From THE PRIVATE LIFE OF HENRY VIII, to A MAN FOR ALL SEASONS, to television’s “The Six Wives of Henry VIII,” the monarch’s desperate longing for a male heir to insure the continuance of the fledgling Tudor dynasty, and the lengths he went to in order to get one are familiar territory. He married and disposed of wives when marriage was truly an until death did one part proposition, broke with the Pope and set himself up as the head of his own church in a time when heresy could get you excommunicated and burned at the stake, and ran roughshod over politics, domestic and foreign, that were in his own best interests.
It’s a cliché to say that Henry was a man of enormous appetites. One only has to see portraits of him in his old age, an enormously fat man plagued with gout and dyspepsia. But Meyers breathes new life into the young Henry, catching both the intellect and his impulsive, voracious capacity for life itself, whether on the tennis court or the bedroom, not just for another leg of mutton. He has a sensuality coupled with a sense of unpredictability that is mesmerizing. The supporting cast is equally able, particularly Sam Neill as the Cardinal Wolsey, Henry’s Chancellor, the essence of political expediency, smooth, brilliant, and fully capable of physically throttling those who might cross him even while decked out in full clerical regalia. These two are so good that even knowing how it all turns out, there is that tantalizing sense of uncertainty merely because of how they play off one another.
Intelligent writing by Michael Hirst, who penned the screenplay for ELIZABETH, manages the enormous amount of (mostly accurate) historical context, and shimmers with educated guesses. The most intriguing pops up early on, with Anne Boleyn’s own father actively pimping out not just her, but her elder sister as well in order to further the family fortunes. And there is no coyness at all about what skills the girls picked up at the French court that kept Henry interested. As to how, and even if, both parties fell in love or something close to it, that question has its own twists to it. When the story strays from strict accuracy, it’s in the service of a ripping good yarn that may play fast and loose with the facts, but keeps close to the spirit of the times, at least as seen through Hirst’s eyes. These characters are brought to vivid life, and given enough machinations to keep things running with an irresistible, breathless pace.
The DVD allows what the Showtime presentation could not: a good long wallow by watching all ten episodes in a row. Cliffhangers abound, as do plots and counterplots. The extras include a look at the cottage industry involved in clothing hundreds of actors and extras is period clothing and showcase how Irish locations were made into a convincing version of Tudor England.

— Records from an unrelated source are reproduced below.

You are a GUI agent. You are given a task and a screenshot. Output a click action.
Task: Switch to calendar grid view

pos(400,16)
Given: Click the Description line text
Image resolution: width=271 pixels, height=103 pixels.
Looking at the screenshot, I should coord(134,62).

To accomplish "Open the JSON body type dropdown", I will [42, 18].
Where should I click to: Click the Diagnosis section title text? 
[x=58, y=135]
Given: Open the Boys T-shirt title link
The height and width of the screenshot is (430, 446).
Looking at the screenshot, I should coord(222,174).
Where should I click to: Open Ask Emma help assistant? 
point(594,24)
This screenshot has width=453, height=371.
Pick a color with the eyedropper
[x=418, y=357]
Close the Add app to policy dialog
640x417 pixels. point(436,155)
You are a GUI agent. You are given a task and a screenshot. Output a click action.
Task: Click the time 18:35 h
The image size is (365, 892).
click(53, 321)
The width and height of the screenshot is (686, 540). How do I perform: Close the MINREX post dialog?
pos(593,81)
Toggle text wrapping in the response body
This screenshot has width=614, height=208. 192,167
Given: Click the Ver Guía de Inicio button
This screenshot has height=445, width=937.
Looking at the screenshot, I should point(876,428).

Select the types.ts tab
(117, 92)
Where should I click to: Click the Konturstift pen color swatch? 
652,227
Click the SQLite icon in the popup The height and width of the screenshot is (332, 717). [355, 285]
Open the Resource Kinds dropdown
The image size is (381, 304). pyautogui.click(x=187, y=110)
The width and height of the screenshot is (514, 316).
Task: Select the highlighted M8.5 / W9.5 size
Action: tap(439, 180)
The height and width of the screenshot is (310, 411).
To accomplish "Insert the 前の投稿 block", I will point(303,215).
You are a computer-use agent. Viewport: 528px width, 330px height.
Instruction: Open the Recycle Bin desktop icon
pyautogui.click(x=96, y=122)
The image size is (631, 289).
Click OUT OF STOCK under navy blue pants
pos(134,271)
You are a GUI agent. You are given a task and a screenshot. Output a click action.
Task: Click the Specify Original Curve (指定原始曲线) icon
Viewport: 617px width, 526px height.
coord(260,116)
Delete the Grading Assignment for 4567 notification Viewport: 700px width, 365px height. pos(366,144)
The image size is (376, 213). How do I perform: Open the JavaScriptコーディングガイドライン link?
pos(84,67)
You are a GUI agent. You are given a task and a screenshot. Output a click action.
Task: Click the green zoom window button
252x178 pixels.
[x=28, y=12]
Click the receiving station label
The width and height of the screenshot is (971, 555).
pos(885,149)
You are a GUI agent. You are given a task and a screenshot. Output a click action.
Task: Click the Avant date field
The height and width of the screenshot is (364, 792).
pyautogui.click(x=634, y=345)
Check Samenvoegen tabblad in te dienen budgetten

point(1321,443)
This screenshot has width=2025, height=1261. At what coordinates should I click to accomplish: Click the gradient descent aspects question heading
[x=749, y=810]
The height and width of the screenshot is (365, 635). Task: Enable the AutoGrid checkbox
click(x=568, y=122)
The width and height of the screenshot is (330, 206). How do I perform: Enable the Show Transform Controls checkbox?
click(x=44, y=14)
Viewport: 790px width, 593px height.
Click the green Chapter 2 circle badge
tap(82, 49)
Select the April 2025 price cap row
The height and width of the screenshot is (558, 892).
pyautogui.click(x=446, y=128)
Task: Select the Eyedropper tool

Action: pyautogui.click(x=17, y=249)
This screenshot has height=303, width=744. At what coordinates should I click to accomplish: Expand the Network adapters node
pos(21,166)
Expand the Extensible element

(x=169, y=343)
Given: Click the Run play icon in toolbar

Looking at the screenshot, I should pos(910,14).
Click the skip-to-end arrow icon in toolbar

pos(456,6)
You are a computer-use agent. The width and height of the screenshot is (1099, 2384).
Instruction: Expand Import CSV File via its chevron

As for the cautionary quality of the series, it’s laid out without apology. The most decent man in the story, Thomas More, a brilliant mind but a cockeyed idealist, refuses to do what Woolsey advises he must in order to remain in Henry’s good graces. He must give up that which he holds most dear. For Woolsey, it’s merely real estate, for More, it’s his integrity when Henry breaks with Rome. That’s where the martyrdom comes in. Life, as Hobbes famously said about these times, was nasty, brutish, and short. THE TUDORS, for all its enthralling sumptuousness, never loses sight of that fact.